**The problem**
Print out the data that follows exactly, character for character, apart from the pictures.

**Supplied material**

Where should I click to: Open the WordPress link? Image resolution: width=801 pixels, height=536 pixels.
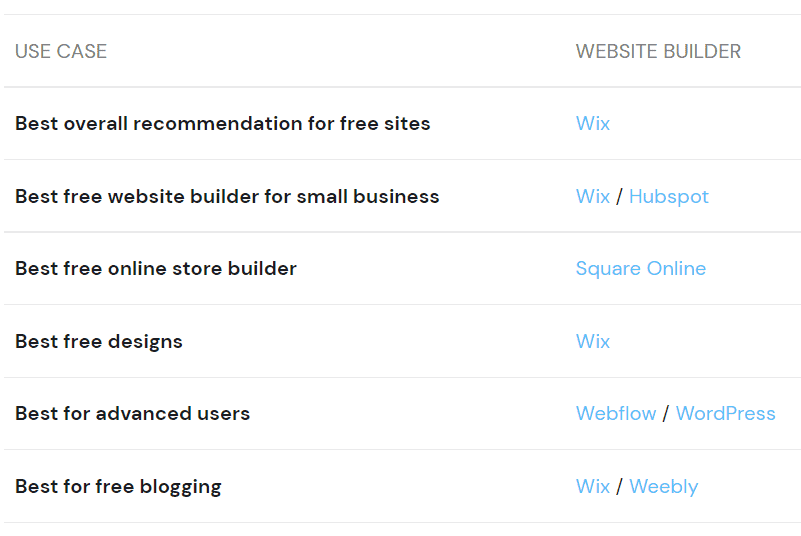point(725,414)
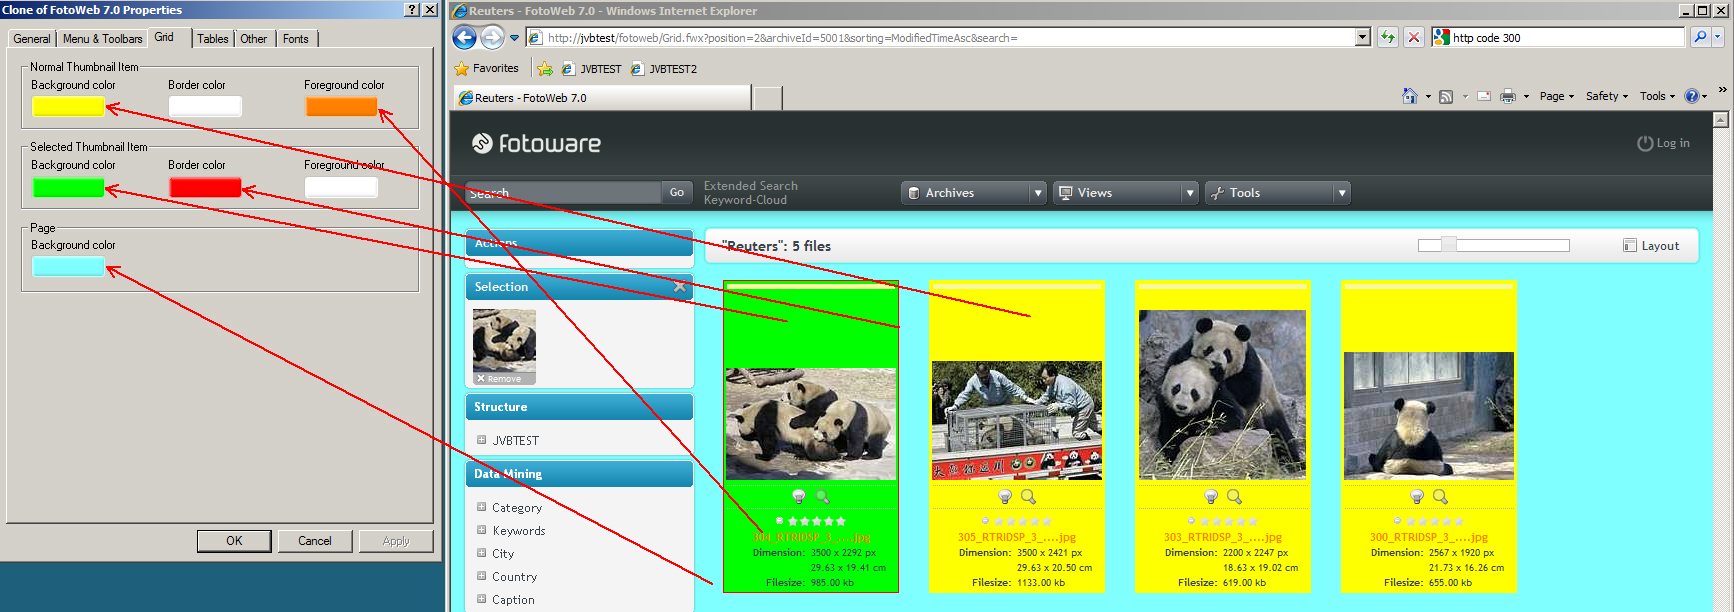This screenshot has height=612, width=1734.
Task: Click the Print icon in the command bar
Action: (1508, 96)
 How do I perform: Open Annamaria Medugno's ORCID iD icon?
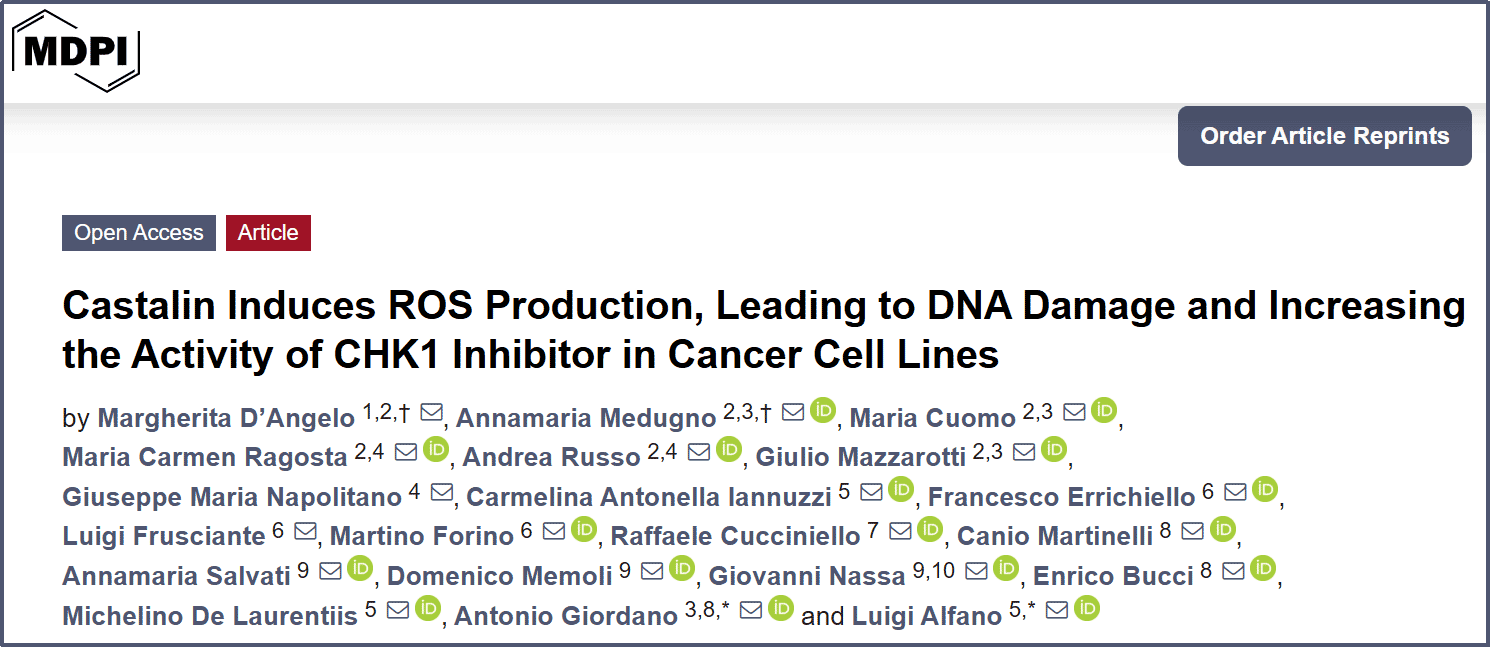click(823, 411)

**Output of the exercise**
Where should I click to: Open the WordPress link? Image resolution: width=801 pixels, height=536 pixels.
point(725,414)
This screenshot has height=612, width=1734.
Task: Click the Print icon in the command bar
Action: (1508, 96)
 How do I perform: Open Annamaria Medugno's ORCID iD icon?
click(823, 411)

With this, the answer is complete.